::: SOURCE MATERIAL :::
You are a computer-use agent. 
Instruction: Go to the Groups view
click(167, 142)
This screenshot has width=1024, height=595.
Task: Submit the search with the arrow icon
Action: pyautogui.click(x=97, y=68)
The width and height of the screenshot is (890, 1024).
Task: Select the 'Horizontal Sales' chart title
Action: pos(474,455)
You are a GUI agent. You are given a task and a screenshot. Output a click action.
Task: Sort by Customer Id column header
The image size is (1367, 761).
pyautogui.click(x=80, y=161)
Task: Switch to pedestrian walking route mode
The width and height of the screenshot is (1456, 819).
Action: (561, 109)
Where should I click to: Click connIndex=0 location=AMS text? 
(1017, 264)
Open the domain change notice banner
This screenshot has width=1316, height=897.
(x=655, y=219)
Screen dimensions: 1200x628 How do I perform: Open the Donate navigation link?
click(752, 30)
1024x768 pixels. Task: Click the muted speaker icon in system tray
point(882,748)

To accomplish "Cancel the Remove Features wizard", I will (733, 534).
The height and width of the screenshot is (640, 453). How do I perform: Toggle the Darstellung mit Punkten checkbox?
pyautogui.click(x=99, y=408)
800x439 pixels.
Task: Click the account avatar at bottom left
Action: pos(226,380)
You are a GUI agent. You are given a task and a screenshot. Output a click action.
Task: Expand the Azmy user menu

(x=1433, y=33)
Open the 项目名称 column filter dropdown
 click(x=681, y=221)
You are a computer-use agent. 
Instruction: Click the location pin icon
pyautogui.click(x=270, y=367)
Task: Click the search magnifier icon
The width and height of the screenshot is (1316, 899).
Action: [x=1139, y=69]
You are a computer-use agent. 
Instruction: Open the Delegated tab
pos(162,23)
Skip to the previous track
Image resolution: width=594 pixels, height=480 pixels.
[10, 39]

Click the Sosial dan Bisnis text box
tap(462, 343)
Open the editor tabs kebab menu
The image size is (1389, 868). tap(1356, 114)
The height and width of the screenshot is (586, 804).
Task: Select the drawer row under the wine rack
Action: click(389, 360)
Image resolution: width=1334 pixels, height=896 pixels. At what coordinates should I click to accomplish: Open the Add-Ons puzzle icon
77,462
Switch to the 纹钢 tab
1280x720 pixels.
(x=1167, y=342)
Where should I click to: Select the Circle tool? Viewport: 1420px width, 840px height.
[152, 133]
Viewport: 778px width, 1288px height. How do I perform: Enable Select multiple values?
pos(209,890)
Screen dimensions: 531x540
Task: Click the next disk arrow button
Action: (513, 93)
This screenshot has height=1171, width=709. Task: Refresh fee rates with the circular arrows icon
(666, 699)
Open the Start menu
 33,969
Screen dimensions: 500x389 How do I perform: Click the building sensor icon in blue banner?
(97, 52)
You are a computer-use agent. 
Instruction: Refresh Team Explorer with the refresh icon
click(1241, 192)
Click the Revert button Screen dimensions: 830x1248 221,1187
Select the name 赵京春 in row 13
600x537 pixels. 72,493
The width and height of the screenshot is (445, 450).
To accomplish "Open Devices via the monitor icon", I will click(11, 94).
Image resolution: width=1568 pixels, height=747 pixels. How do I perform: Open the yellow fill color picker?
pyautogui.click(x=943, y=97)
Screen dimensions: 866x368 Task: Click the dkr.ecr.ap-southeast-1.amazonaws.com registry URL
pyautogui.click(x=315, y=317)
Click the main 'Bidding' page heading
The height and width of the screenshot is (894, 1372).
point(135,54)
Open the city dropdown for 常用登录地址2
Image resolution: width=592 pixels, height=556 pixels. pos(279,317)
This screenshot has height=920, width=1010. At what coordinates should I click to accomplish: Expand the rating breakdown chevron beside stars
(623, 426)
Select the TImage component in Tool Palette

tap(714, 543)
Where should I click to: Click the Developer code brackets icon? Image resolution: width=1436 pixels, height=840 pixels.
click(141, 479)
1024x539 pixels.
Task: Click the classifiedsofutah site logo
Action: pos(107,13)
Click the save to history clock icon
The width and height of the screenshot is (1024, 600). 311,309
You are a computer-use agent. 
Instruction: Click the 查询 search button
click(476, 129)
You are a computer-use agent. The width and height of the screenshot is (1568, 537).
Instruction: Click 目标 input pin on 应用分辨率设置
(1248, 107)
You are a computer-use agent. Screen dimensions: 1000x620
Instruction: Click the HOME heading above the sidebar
:::
→ **EXERCISE DIRECTIONS**: Only an exact transcription of all the entries will do.

→ **RESULT BELOW**:
You are a computer-use agent. 
Instruction: Go to the Groups view
click(167, 142)
This screenshot has width=1024, height=595.
Task: Submit the search with the arrow icon
Action: pyautogui.click(x=97, y=68)
The width and height of the screenshot is (890, 1024).
Task: Select the 'Horizontal Sales' chart title
Action: pos(474,455)
You are a GUI agent. You are given a task and a screenshot. Output a click action.
Task: Sort by Customer Id column header
The image size is (1367, 761).
pyautogui.click(x=80, y=161)
Task: Switch to pedestrian walking route mode
The width and height of the screenshot is (1456, 819).
Action: (561, 109)
Where should I click to: Click connIndex=0 location=AMS text? 
(1017, 264)
Open the domain change notice banner
This screenshot has width=1316, height=897.
(x=655, y=219)
Screen dimensions: 1200x628 How do I perform: Open the Donate navigation link?
click(752, 30)
1024x768 pixels. Task: Click the muted speaker icon in system tray
point(882,748)

To accomplish "Cancel the Remove Features wizard", I will (733, 534).
The height and width of the screenshot is (640, 453). How do I perform: Toggle the Darstellung mit Punkten checkbox?
pyautogui.click(x=99, y=408)
800x439 pixels.
Task: Click the account avatar at bottom left
Action: pos(226,380)
You are a GUI agent. You are given a task and a screenshot. Output a click action.
Task: Expand the Azmy user menu

(x=1433, y=33)
Open the 项目名称 column filter dropdown
 click(x=681, y=221)
You are a computer-use agent. 
Instruction: Click the location pin icon
pyautogui.click(x=270, y=367)
Task: Click the search magnifier icon
The width and height of the screenshot is (1316, 899).
Action: [x=1139, y=69]
You are a computer-use agent. 
Instruction: Open the Delegated tab
pos(162,23)
Skip to the previous track
Image resolution: width=594 pixels, height=480 pixels.
[10, 39]

Click the Sosial dan Bisnis text box
tap(462, 343)
Open the editor tabs kebab menu
The image size is (1389, 868). tap(1356, 114)
The height and width of the screenshot is (586, 804).
Task: Select the drawer row under the wine rack
Action: click(389, 360)
Image resolution: width=1334 pixels, height=896 pixels. At what coordinates should I click to accomplish: Open the Add-Ons puzzle icon
77,462
Switch to the 纹钢 tab
1280x720 pixels.
(x=1167, y=342)
Where should I click to: Select the Circle tool? Viewport: 1420px width, 840px height.
[152, 133]
Viewport: 778px width, 1288px height. How do I perform: Enable Select multiple values?
pos(209,890)
Screen dimensions: 531x540
Task: Click the next disk arrow button
Action: (513, 93)
This screenshot has height=1171, width=709. Task: Refresh fee rates with the circular arrows icon
(666, 699)
Open the Start menu
 33,969
Screen dimensions: 500x389 How do I perform: Click the building sensor icon in blue banner?
(97, 52)
You are a computer-use agent. 
Instruction: Refresh Team Explorer with the refresh icon
click(1241, 192)
Click the Revert button Screen dimensions: 830x1248 221,1187
Select the name 赵京春 in row 13
600x537 pixels. 72,493
The width and height of the screenshot is (445, 450).
To accomplish "Open Devices via the monitor icon", I will click(11, 94).
Image resolution: width=1568 pixels, height=747 pixels. How do I perform: Open the yellow fill color picker?
pyautogui.click(x=943, y=97)
Screen dimensions: 866x368 Task: Click the dkr.ecr.ap-southeast-1.amazonaws.com registry URL
pyautogui.click(x=315, y=317)
Click the main 'Bidding' page heading
The height and width of the screenshot is (894, 1372).
point(135,54)
Open the city dropdown for 常用登录地址2
Image resolution: width=592 pixels, height=556 pixels. pos(279,317)
This screenshot has height=920, width=1010. At what coordinates should I click to accomplish: Expand the rating breakdown chevron beside stars
(623, 426)
Select the TImage component in Tool Palette

tap(714, 543)
Where should I click to: Click the Developer code brackets icon? Image resolution: width=1436 pixels, height=840 pixels.
click(141, 479)
1024x539 pixels.
Task: Click the classifiedsofutah site logo
Action: pos(107,13)
Click the save to history clock icon
The width and height of the screenshot is (1024, 600). 311,309
You are a computer-use agent. 
Instruction: Click the 查询 search button
click(476, 129)
You are a computer-use agent. The width and height of the screenshot is (1568, 537).
Instruction: Click 目标 input pin on 应用分辨率设置
(1248, 107)
You are a computer-use agent. Screen dimensions: 1000x620
Instruction: Click the HOME heading above the sidebar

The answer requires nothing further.